Even now it was making the rounds on the deep web. Posing as an alien, she’d sold the information, the process, the evidence. Requests trickled, rained and poured in. it had been taken from the hosting website within hours and re-posted and re-uploaded. Chikara would be hard pressed to find the original, and even now it wasn’t as if she contain it, there wasn’t enough code blockers in world.

God bless the internet and it’s virus like tendencies.

Rain watched and crews cleared away the rubble the wall, and carefully examined the tomb of Napoleon Bonaparte for damages.

All it takes is a single strand of intact DNA. Crack open that tome and you’ll have the raw data for an entire army of Bonapartes.

Now there was an idea to make the Federation tremble, an entire army of un-ID’d egomaniac white men.
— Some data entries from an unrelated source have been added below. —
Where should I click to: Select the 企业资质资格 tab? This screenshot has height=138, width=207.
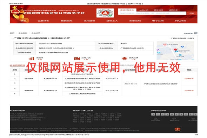coord(18,65)
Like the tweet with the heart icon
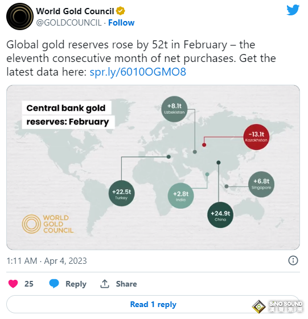This screenshot has height=319, width=308. [13, 283]
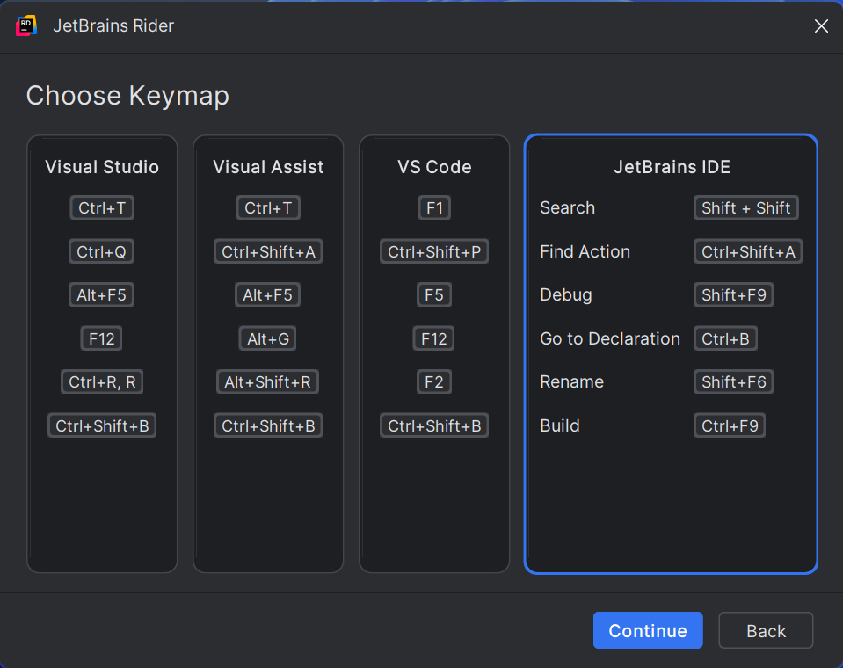Click the Find Action label
The image size is (843, 668).
pyautogui.click(x=585, y=251)
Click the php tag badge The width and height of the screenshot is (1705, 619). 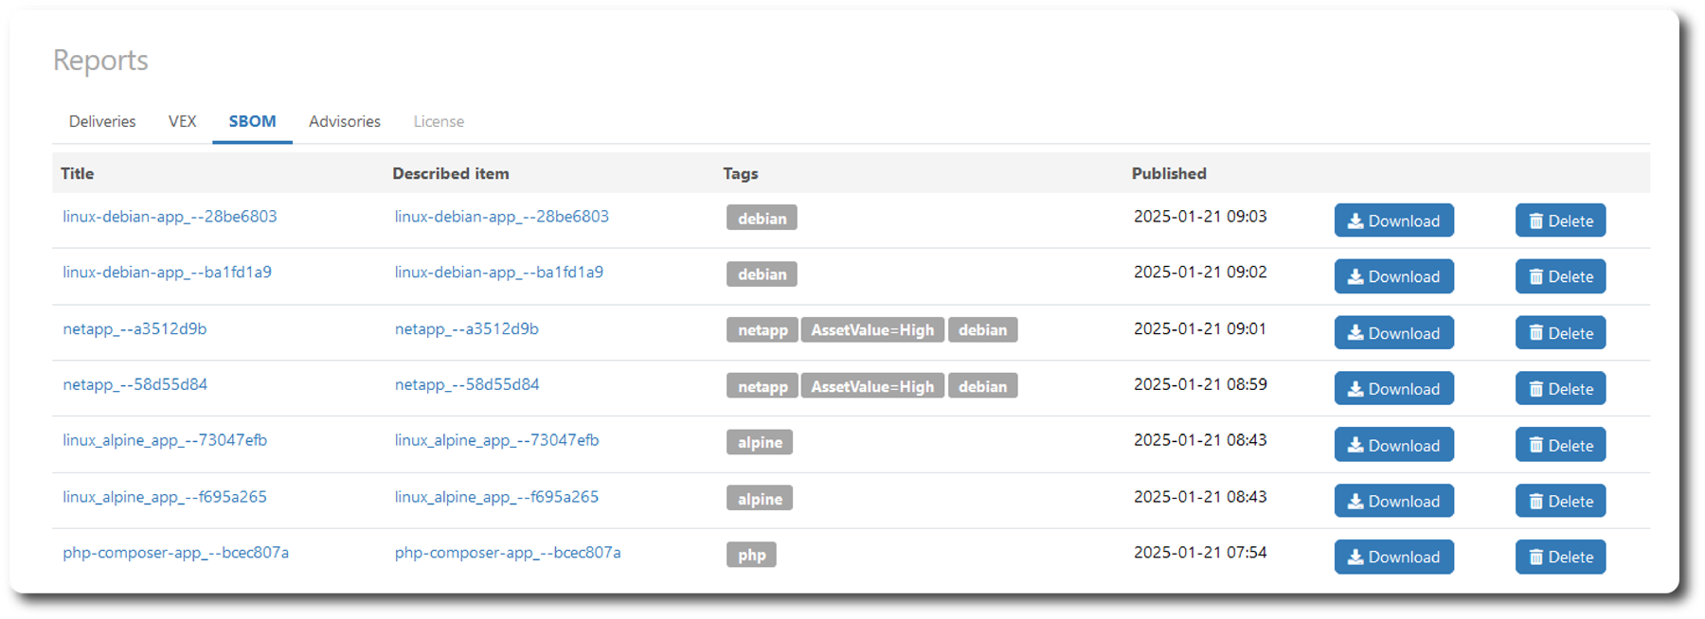[751, 555]
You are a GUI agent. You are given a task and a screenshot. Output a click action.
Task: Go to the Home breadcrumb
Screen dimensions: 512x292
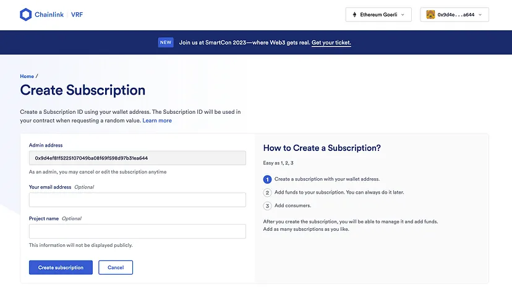pos(27,76)
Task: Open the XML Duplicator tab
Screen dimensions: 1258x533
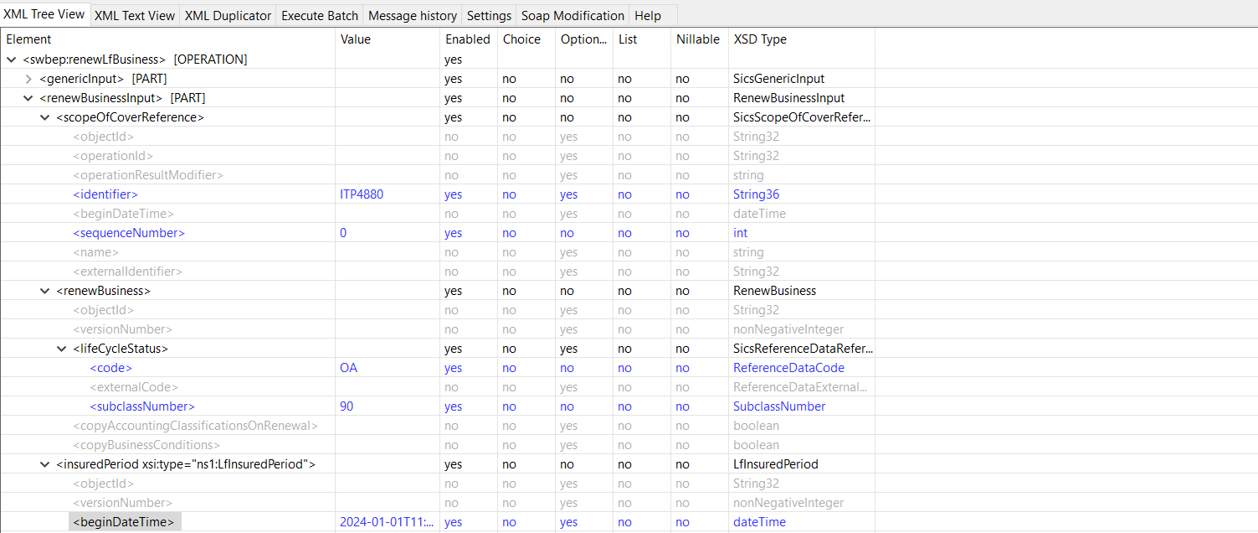Action: tap(228, 15)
Rain could hardly stop herself from laughing.

The door opened behind her and Rain turned her chair around to see Chikara Haruka standing there, the bright white light of the Bastille framing her. Marie Rivera stood behind her, an unmovable behemoth of carefully groomed muscle, waiting to snap Rain’s neck.

“I’ve been watching the news. Seems like you have quite a situation, down there.”

Chikara took slow measured steps to her. Rain couldn’t stop smiling, even as her fingers and toes tingled.

“What are you gonna do about, Major?”

Chikara was standing next to her now, eyes fixed on the news feed. The camera focused on the crack of the tome. Dust was spilling out of it.

“You can keep me up here and place an embargo on all of the Komali data, but,” Rain laughed, “You can’t stop it now, the fox is in the henhouse.”

Chikara stared at her, her dark eyes unfathomable. “Is that what you think, Doctor Miller? You think the entire weight of the Federation, an entire united people can not find one pre-electronic savage? You think I don’t have the power to make sure that whatever you’ve done can be undone?”

She leaned down, bracing her hands on Rain’s seat. “You have no idea what wars I fought to ensure the unity of the Federation. This is one battle, and it will be over quickly. You’re ideas have failed and when I track the dissenters who wrought this, they will be the first to test your theories on breaking a man’s mind.”

Chikara stepped back. “Marie, you’re going to be Doctor Miller’s personal guard from this moment. She does not take breath without my grace.” She did a sharp about face and Marie saluted, her hand over her heart.

“I have to go clean up her mess now.”